The Compilation phase is responsible for converting (aka compiling) a deep neural network into a sequence of hardware layers that are optimized for a given NVDLA configuration. Having a compiled network optimized for specific hardware configuration improves performance by reducing model size, load and run times. Compilation is a 2-step process that consists of: Parsing and Compiling.
Parser is a relatively simple tool to parse pre-trained models. In its most basic incarnation, it reads a pre-trained Caffe model and creates a suitable representation of the network as a set of layers and pass it down to the next step of Compilation. An advanced parser would allow translating pre-trained models on other frameworks like TensorFlow, Theano, etc into the same standard representation suitable for the compiler. Although the Compiler is the one who fully understands the underlying hardware configuration, the Parser is smart enough to pro-actively recognize those neural network operations that are not suitable for the NVDLA implmentation and report back to the application. Parser can also detect malformed networks with breaks/loops in the topology or corrupt trained data whose layout doesn’t fit well for the associated network operation.
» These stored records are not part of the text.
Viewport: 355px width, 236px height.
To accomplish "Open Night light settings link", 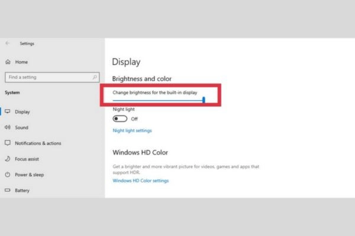I will [x=132, y=130].
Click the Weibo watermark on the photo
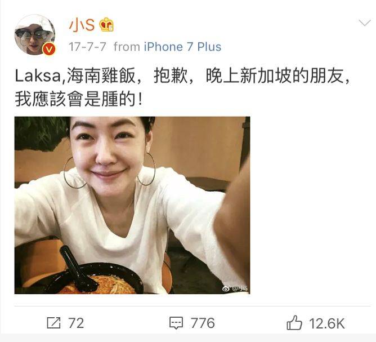This screenshot has width=376, height=342. point(235,288)
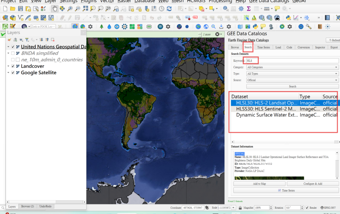Click Remove Layer icon in Layers panel
The image size is (340, 214).
pos(52,39)
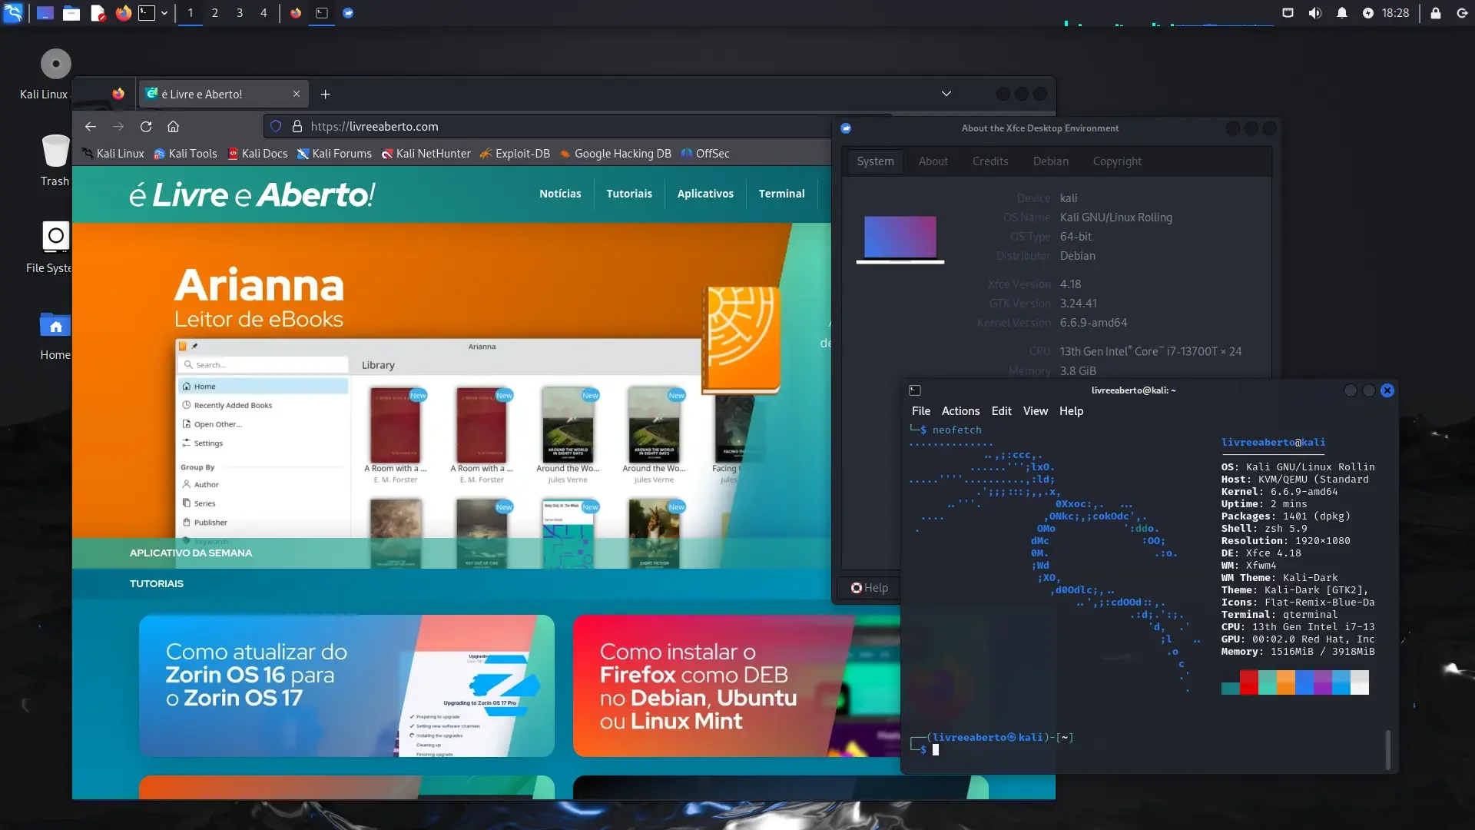Reload the page in Firefox

(146, 127)

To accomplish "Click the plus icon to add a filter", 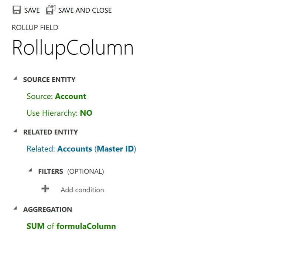I will point(45,189).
Compiler takes the Parser’s output as its input, and converts (i.e. compiles) it into a set of hardware layers using the understanding of underlying hardware specification for NVDLA implementation. The Compiler can interpret the parsed network as a directed graph with nodes representing the network operations and the edges representing the intermediate tensors between the operations. The main job of the Compiler is to effectively map each network operation onto the targetted functional block of the NVDLA implementation, keeping in mind the specifications of the hardware. Knowing the hardware configuration allows the Compiler to generate appropriate operations for the features that are available. For example, this might include selecting between different convolution operation modes (such as Winograd convolution, or Basic convolution), or splitting certain operations into multiple smaller units depending on the available hardware buffer sizes, etc. Optimizations or features in compiler can be controlled through input parameters to compiler.
In order to effectively execute the hardware layer, the Compiler is responsible to determine memory requirements for that layer. The choice of memory management can be flexible to the software implementation choice. This phase is also responsible for quantizing higher precision trained models (like 32-bit floating point) into lower precisions, such as 8-bit or 16-bit integer, or 16-bit floating point, and for determining memory allocations for the quantized weights during inferencing jobs. The output of the compiler is stored in a standardized file format called the NVDLA Loadable.
The same Compiler tool can be used to generate a list of hardware layers for multiple different NVDLA configurations. These steps are performed offline and might also be performed on the device that contains the NVDLA implementation.